> [Given entries]:
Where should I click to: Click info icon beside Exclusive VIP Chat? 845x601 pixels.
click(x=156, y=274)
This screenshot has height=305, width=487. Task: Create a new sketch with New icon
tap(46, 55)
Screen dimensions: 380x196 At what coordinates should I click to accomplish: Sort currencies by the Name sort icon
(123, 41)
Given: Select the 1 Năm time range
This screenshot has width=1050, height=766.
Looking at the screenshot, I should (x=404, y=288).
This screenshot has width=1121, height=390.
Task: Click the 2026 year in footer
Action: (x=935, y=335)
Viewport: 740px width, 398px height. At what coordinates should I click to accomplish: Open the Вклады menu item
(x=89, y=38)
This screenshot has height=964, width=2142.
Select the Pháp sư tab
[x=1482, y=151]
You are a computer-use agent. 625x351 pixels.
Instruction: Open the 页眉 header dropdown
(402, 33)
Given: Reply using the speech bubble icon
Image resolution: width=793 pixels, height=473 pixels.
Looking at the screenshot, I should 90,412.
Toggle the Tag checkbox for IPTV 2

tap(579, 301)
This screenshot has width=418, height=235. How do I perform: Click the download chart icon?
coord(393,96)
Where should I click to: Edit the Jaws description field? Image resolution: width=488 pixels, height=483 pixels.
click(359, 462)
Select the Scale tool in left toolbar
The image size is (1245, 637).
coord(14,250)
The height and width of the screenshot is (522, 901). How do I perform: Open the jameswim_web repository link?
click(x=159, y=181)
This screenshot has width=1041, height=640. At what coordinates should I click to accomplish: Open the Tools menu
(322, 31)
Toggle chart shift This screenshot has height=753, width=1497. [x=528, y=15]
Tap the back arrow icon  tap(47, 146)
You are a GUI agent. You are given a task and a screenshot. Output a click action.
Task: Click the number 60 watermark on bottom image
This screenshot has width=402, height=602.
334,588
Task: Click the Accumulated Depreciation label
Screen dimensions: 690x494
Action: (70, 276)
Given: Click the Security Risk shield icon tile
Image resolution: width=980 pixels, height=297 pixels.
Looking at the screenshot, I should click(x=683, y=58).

> [What the exercise asks]: Restate the whole listing exactly, leaving out nothing.

> [Result]:
Where should I click to: Click info icon beside Exclusive VIP Chat? 845x601 pixels.
click(x=156, y=274)
This screenshot has height=305, width=487. Task: Create a new sketch with New icon
tap(46, 55)
Screen dimensions: 380x196 At what coordinates should I click to accomplish: Sort currencies by the Name sort icon
(123, 41)
Given: Select the 1 Năm time range
This screenshot has width=1050, height=766.
Looking at the screenshot, I should (x=404, y=288).
This screenshot has width=1121, height=390.
Task: Click the 2026 year in footer
Action: (x=935, y=335)
Viewport: 740px width, 398px height. At what coordinates should I click to accomplish: Open the Вклады menu item
(x=89, y=38)
This screenshot has height=964, width=2142.
Select the Pháp sư tab
[x=1482, y=151]
You are a computer-use agent. 625x351 pixels.
Instruction: Open the 页眉 header dropdown
(402, 33)
Given: Reply using the speech bubble icon
Image resolution: width=793 pixels, height=473 pixels.
Looking at the screenshot, I should 90,412.
Toggle the Tag checkbox for IPTV 2

tap(579, 301)
This screenshot has width=418, height=235. How do I perform: Click the download chart icon?
coord(393,96)
Where should I click to: Edit the Jaws description field? Image resolution: width=488 pixels, height=483 pixels.
click(359, 462)
Select the Scale tool in left toolbar
The image size is (1245, 637).
coord(14,250)
The height and width of the screenshot is (522, 901). How do I perform: Open the jameswim_web repository link?
click(x=159, y=181)
This screenshot has width=1041, height=640. At what coordinates should I click to accomplish: Open the Tools menu
(322, 31)
Toggle chart shift This screenshot has height=753, width=1497. [x=528, y=15]
Tap the back arrow icon  tap(47, 146)
You are a GUI agent. You are given a task and a screenshot. Output a click action.
Task: Click the number 60 watermark on bottom image
This screenshot has width=402, height=602.
334,588
Task: Click the Accumulated Depreciation label
Screen dimensions: 690x494
Action: (70, 276)
Given: Click the Security Risk shield icon tile
Image resolution: width=980 pixels, height=297 pixels.
Looking at the screenshot, I should click(x=683, y=58).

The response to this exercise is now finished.